Required tasks:
1. Print the stretch of the passage on reshoring and de-globalization investing from "Small-Cap Beneficiaries" through "domestic production lines." without changing any words.
2. Answer these questions using the passage on reshoring and de-globalization investing:
(a) What does the passage say AZZ Inc. provides?
(b) Which company does the passage list for process optimization?
(c) According to the passage, what was the reason global trade scaled up?
3. Write the next part of the passage on reshoring and de-globalization investing, picking up after its final sentence.

====== Reading passage ======

Small-Cap Beneficiaries
While much of the media spotlight shines on megaprojects and blue-chip multinationals, the De-Globalization Index also illuminates opportunities in small and mid-cap equities. These companies often fly under the radar but are embedded deep in regional supply chains, industrial software, or materials processing. For example, small-cap U.S. steel fabricators, packaging equipment makers, and automation integrators are seeing rising orders from firms looking to modernize domestic production lines.
Examples include companies like Encore Wire (domestic wire and cable for U.S. electrical infrastructure), AZZ Inc. (metal coating services for industrial facilities), and ESAB Corp. (welding and cutting automation for reshoring factories). These names are not typically found in mainstream ESG or tech portfolios, but they are gaining traction as reshoring becomes a national policy priority. In fact, several industrial ETFs are beginning to overweight these names as manufacturing data outperforms service-sector indicators.
Another group of winners includes software firms offering digital twin and factory optimization tools. As reshoring spreads, firms need to maximize productivity without expanding headcount. That’s where companies like PTC (industrial IoT), AspenTech (process optimization), and Rockwell Automation (factory robotics) come into play. While large-cap tech remains cyclical and exposed to consumer sentiment, these industrial software providers are experiencing steady multi-year tailwinds aligned with the slow-motion manufacturing renaissance.
Risks in a Fragmenting World
While the upside potential in a de-globalizing world is real, there are important risks to consider. First, the inflationary impact of localized production is not trivial. The very reason global trade scaled up was cost efficiency—reshoring introduces redundancies, higher labor costs, and less competitive pricing. For firms unable to pass through these costs, margin compression becomes a real danger.
Second, the geopolitics that catalyze reshoring can just as easily disrupt it. Tariff wars, regional conflicts, or new trade alliances can shift the landscape overnight. Investors betting on U.S.-centric manufacturing must still monitor Washington’s trade policy for volatility risk.

====== Given records ======

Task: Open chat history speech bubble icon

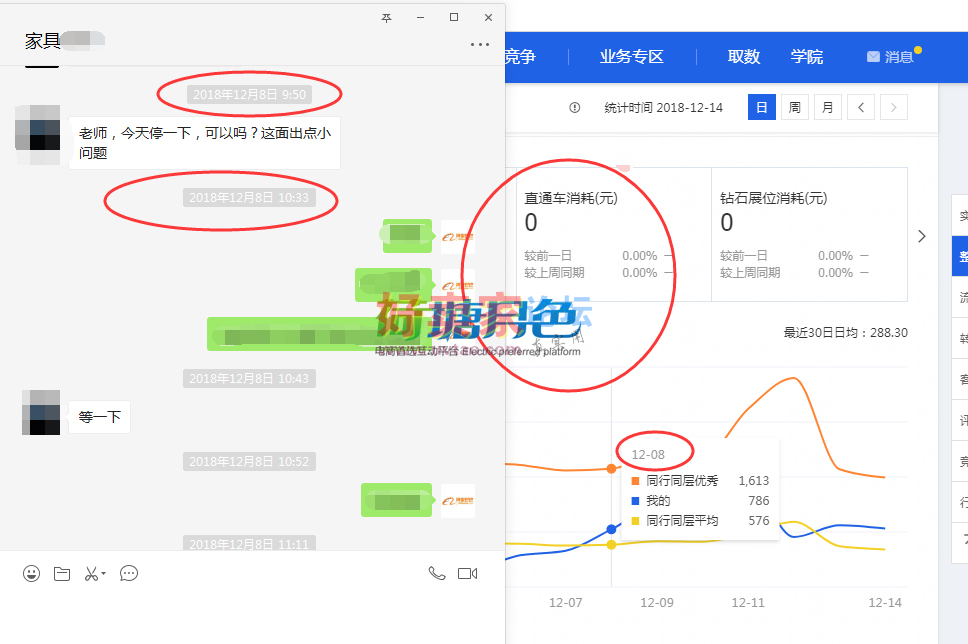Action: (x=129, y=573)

======
====== Given records ======

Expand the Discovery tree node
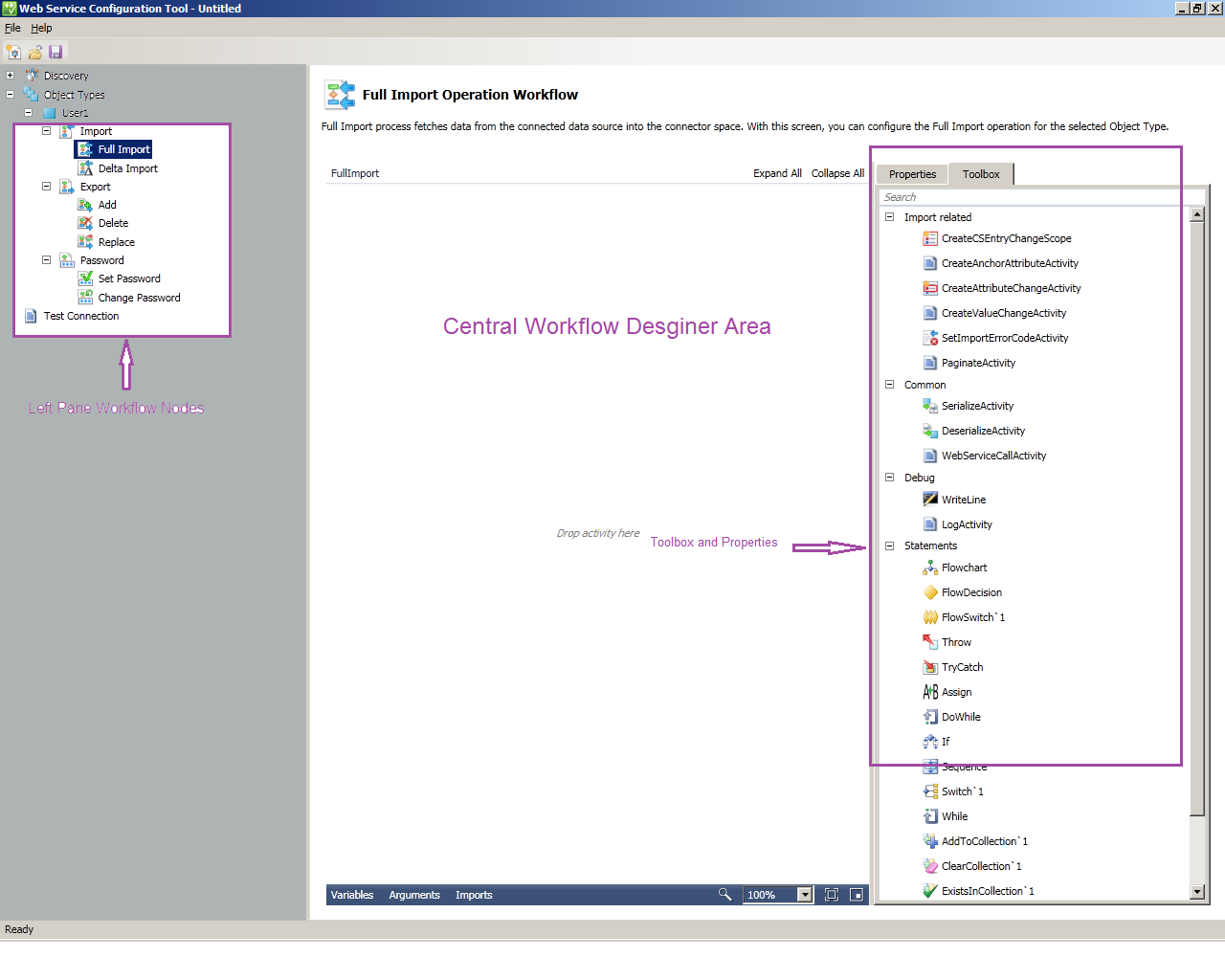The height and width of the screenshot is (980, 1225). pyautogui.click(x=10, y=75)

======

Answers below:
1.
Small-Cap Beneficiaries
While much of the media spotlight shines on megaprojects and blue-chip multinationals, the De-Globalization Index also illuminates opportunities in small and mid-cap equities. These companies often fly under the radar but are embedded deep in regional supply chains, industrial software, or materials processing. For example, small-cap U.S. steel fabricators, packaging equipment makers, and automation integrators are seeing rising orders from firms looking to modernize domestic production lines.

2.
(a) Metal coating services for industrial facilities.
(b) AspenTech.
(c) Cost efficiency.

3.
Third, not every reshoring initiative will succeed. Some regions lack the skilled labor or energy infrastructure to support scaled manufacturing. Without sustained training programs and energy policy reforms, parts of the U.S. could overbuild before demand materializes. This has implications for real estate and infrastructure investors banking on long-duration leasing models.
Finally, valuation risk must be managed. Many reshoring plays have already rallied sharply since mid-2023, and while earnings are improving, some stocks are trading on stretched multiples relative to their historical averages. Active managers need to distinguish between narrative-driven spikes and companies with durable earnings power.
Conclusion
The De-Globalization Index is more than an academic metric—it’s a window into how capital is repositioning itself in a world that increasingly values resilience over efficiency. From factories in the American South to industrial parks in northern Mexico, the investment landscape is being redrawn along regional lines. Industrial real estate, automation, and overlooked small caps stand to benefit as globalization takes a more fragmented form.
For investors willing to zoom in on where the economic center of gravity is shifting—not just globally but regionally—this era of de-globalization may offer some of the most enduring and differentiated alpha of the decade. It’s not the end of globalization, but a dramatic reshaping—and with it comes a new investment map worth exploring.